The four candles of advent represent the gift of hope, the gift of peace, the gift of joy, and the gift of love. The emphasis is upon the reality that these are precious and powerful gifts for anyone privileged to receive and behold.

This third week of advent, we light the rose colored candle. The rose color stands apart from the deep purple of the other three, just as a person filled with joy stands apart in the common crowd. The light of joy lifts the heavy and anxious environment that is so common in the workplace, market, school campus, and at home. The little and surprising gifts of joy bring us sweet relief from a pervasive sense of sadness, discontent, melancholy, discouragement, meaninglessness.

Joy emanates from the deep place of being rooted, connected, in rhythm with the ancient streams of life. A person who has joy may be bearing the most dire and vulnerable condition or circumstance, but they have already learned to draw their water from the deep wells of the ancient and eternal places. The art of discovering and living into the real and lasting sources of joy is one of the earliest and ancient lessons of religion. Is this not the underlying message in the book of Job? The character of the devil argues that Job’s joy and loyalty is derived from all his possessions and relations.

So all is taken away, including Job’s health, for the readers to see and discover that the source of Job’s “blessedness” was not his empire, but it was his soul – his soul was connected to the divine and mysterious source of all life, and from this source he drew his water.
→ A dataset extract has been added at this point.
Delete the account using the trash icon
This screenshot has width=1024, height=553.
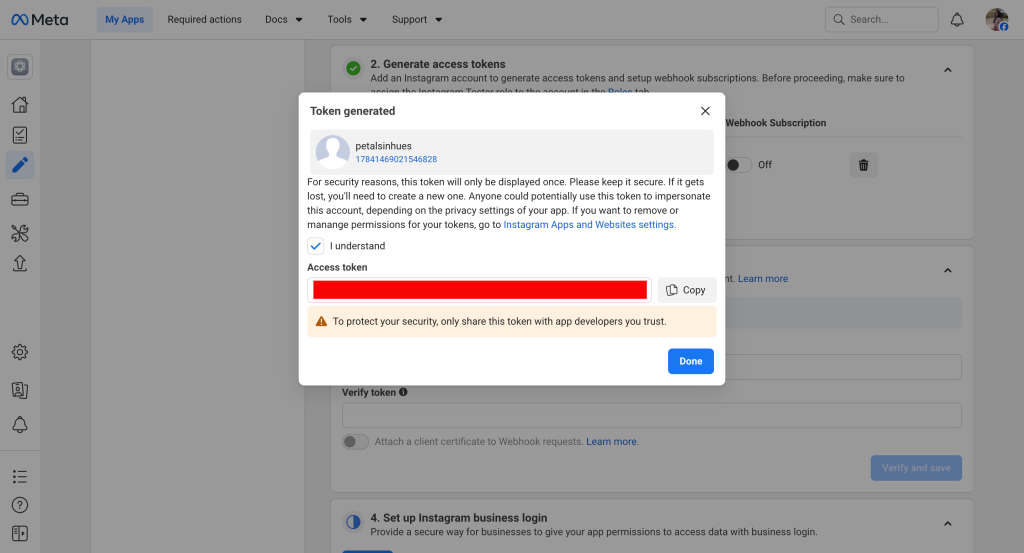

The phrase, “Are you happy now?” is always said sarcastically. Because I think we all know, when someone is unhappy because they are lacking something or someone, if person, at least not so in the long run. Joy is a gift that is drawn up from the deep and invisible places. It is a gift, available to all, but missed by many.

I have seen persons bear crippling disease, broken relationships, job loss, serious illness of children, long roads of recovery…and yet, when in their presence I experience their joy. Dan Hibner, a man who was part of this parish for several years. He was a retired doctor who was filled with deep spiritual peace and joy. Then, tragically, while mowing his lawn, contracted the west Nile virus from a mosquito bite. He was expected to die, and when he did not die, his mobility was reduced drastically… he went through excruciating therapy and rehabilitation… to this day his life and mobility is irreversibly affected but never once did I see him lose his joy.

For most of us, we think joy will come when we achieve or get what we long for, or what we believe is so tragically missing in our life right now. But I think most of us are wrong. 

Joy comes to those who live deeper than the daily news or road renovations or immediate gratifications. Lasting joy comes to those who realize they are not isolated or independent from the seven billion others who walk the planet. The warmth of the sun, the chill of winter, the pain of loss, the brokenness of failure, the blessings of love…these are not our experiences alone, but are shared with multitudes of other people. It is part of the shared experience of being alive in a body, in a community, in a world. Growing old, being young, not knowing what we will do in life, not knowing how

we will make it. Whether we can survive alone, or whether we can cherish what we have, …these are all part of sharing and cherishing life with the seven billion others upon this earth. 

In a book I am reading entitled “The Book of Joy,” the Dalai Lama espouses the Buddhist ideal, “If you develop a strong sense of concern for the well-being of all sentient beings and in particular all human beings, this will make you happy in the morning, even before coffee.” Elsewhere the Dalai Lama expressed how he has been able to live a life filled with joy even though he has been in exile from his beloved homeland since 1959 when he was a teenager. “I am one of seven billion others upon this planet and I am not the only person who has had to flee their beloved homeland. 

The world is filled with refugees and migrants; my suffering is in community with millions of others. My circumstance is not unique and it has enriched my life in ways that never would have occurred if I had been allowed to remain in Tibet.”

This is in quite the contrast of our own cultural perspective of individual autonomy. We seem to believe that our personal happiness and contentedness should be a concern of all the other seven billion people on this planet, instead of the other way around. But I believe the Buddha was not the only world teacher who espoused this kind of universal connectedness. Jesus of Nazareth taught his disciples to love neighbor as they themselves wished to be loved. He taught them to do unto others as they hoped others would treat them. He taught them to pray for God’s kingdom of peace,, wellness, and love to come upon the earth as it existed in the imagined heavens. Jesus taught his disciples how to experience the tribulations and suffering that inevitably comes in every life in a way that maintained the assurance that ultimately the love of God will overcome the suffering in the world.

Julian of Norwich put it this way, “All will be well, all will be well, all manner of being will be well.” The apostle Paul wrote, “No manner of temporal suffering and struggle will diminish the irrepressible joy of being intimate and connected to God, through Jesus, the Christ.” Therefore, he said to the church in Philippi, “Rejoice in the Lord, always”. 

For Paul, like the Buddha, like the Dalai Lama, like Dan Hibner – those who carry about the gift of joy have learned to the water that Jesus talked much about – he called it living water. They have learned to draw from the wells of divine salvation and universal community.